• AIM OF THE EXERCISE: Return every line of the data below exactly, but do not include the images.

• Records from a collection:
━━━━━━━━━━
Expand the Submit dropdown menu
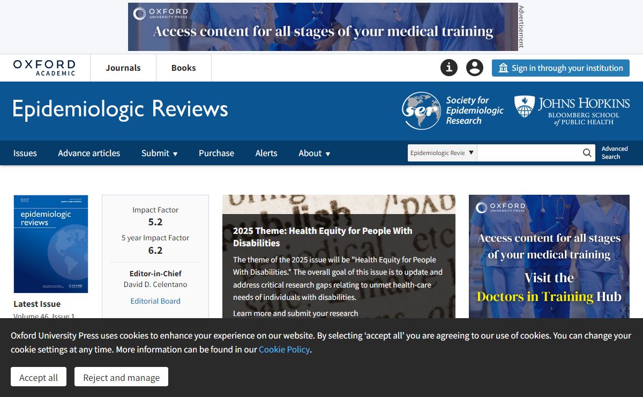Screen dimensions: 643x397 tap(159, 153)
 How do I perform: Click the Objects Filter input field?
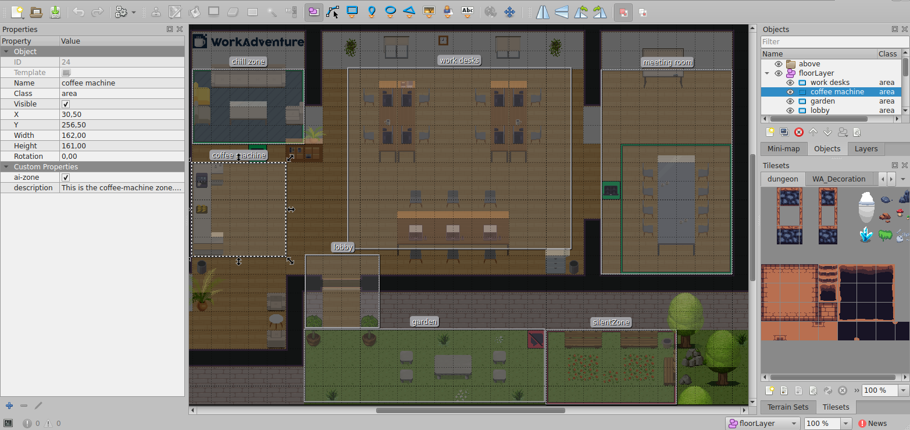[x=831, y=42]
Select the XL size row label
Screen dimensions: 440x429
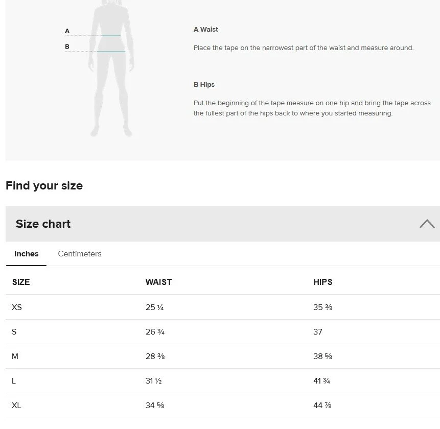tap(16, 406)
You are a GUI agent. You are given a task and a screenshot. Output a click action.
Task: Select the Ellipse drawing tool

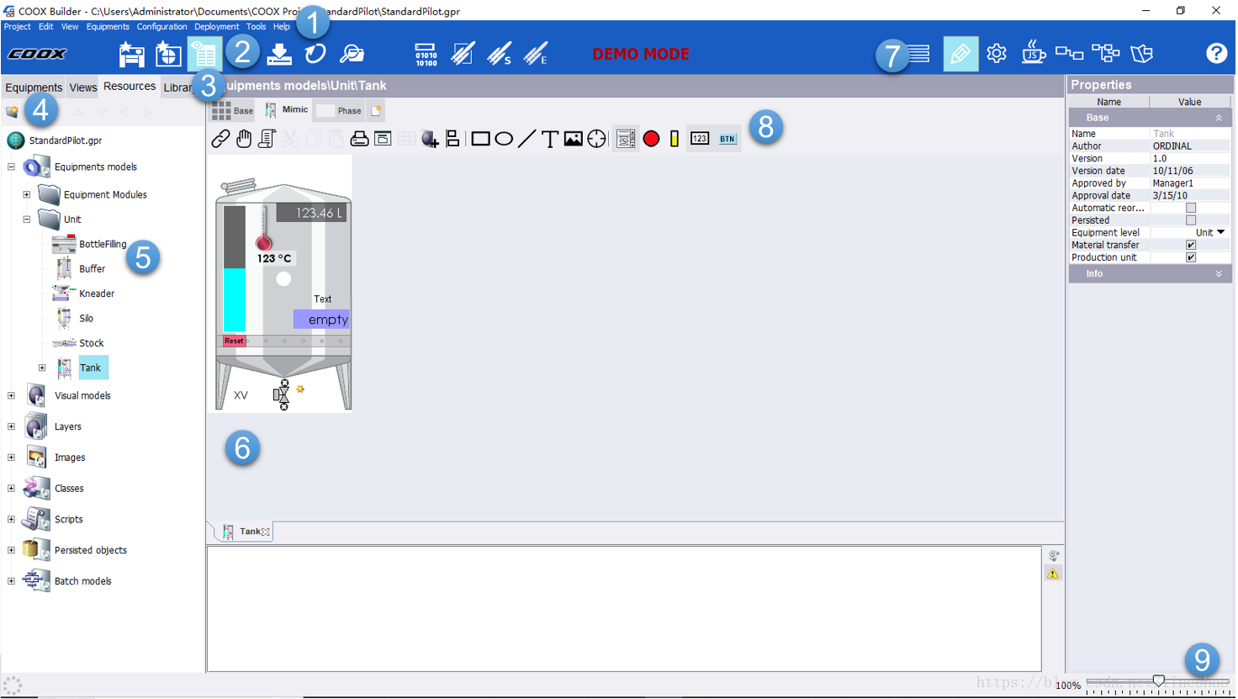tap(505, 138)
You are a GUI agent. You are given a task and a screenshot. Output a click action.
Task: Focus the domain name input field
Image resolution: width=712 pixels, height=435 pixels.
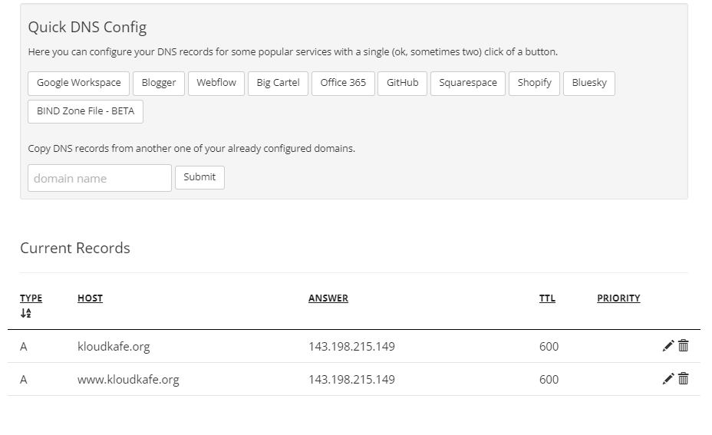[x=100, y=178]
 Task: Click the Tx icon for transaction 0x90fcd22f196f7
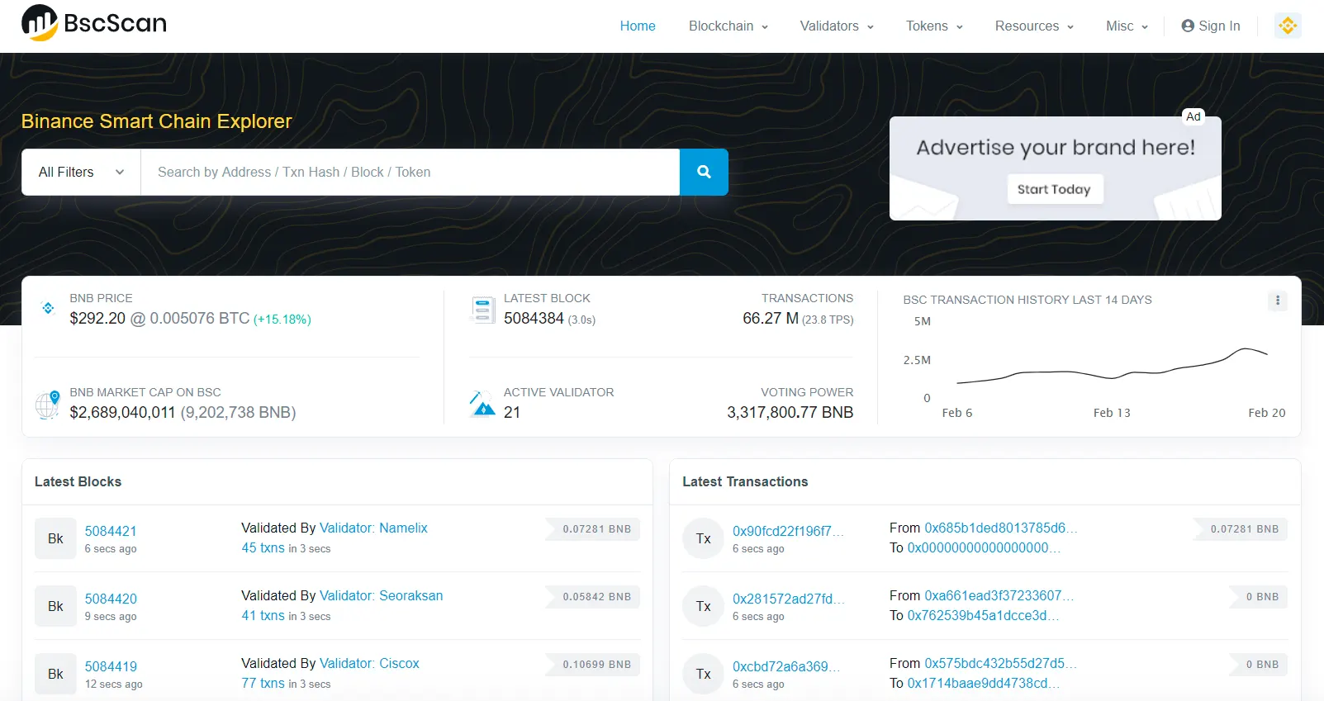coord(703,538)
━━━━━━━━━━
• WRITTEN SOLUTION:
Expand the Submit dropdown menu
Screen dimensions: 643x397 tap(159, 153)
 How do I perform: Click the Objects Filter input field?
[x=831, y=42]
Select the XL size row label
Screen dimensions: 440x429
tap(16, 406)
You are a GUI agent. You are given a task and a screenshot. Output a click action.
Task: Select the Ellipse drawing tool

tap(505, 138)
You are a GUI agent. You are given a task and a screenshot. Output a click action.
Task: Focus the domain name input field
Image resolution: width=712 pixels, height=435 pixels.
[x=100, y=178]
 Task: Click the Tx icon for transaction 0x90fcd22f196f7
coord(703,538)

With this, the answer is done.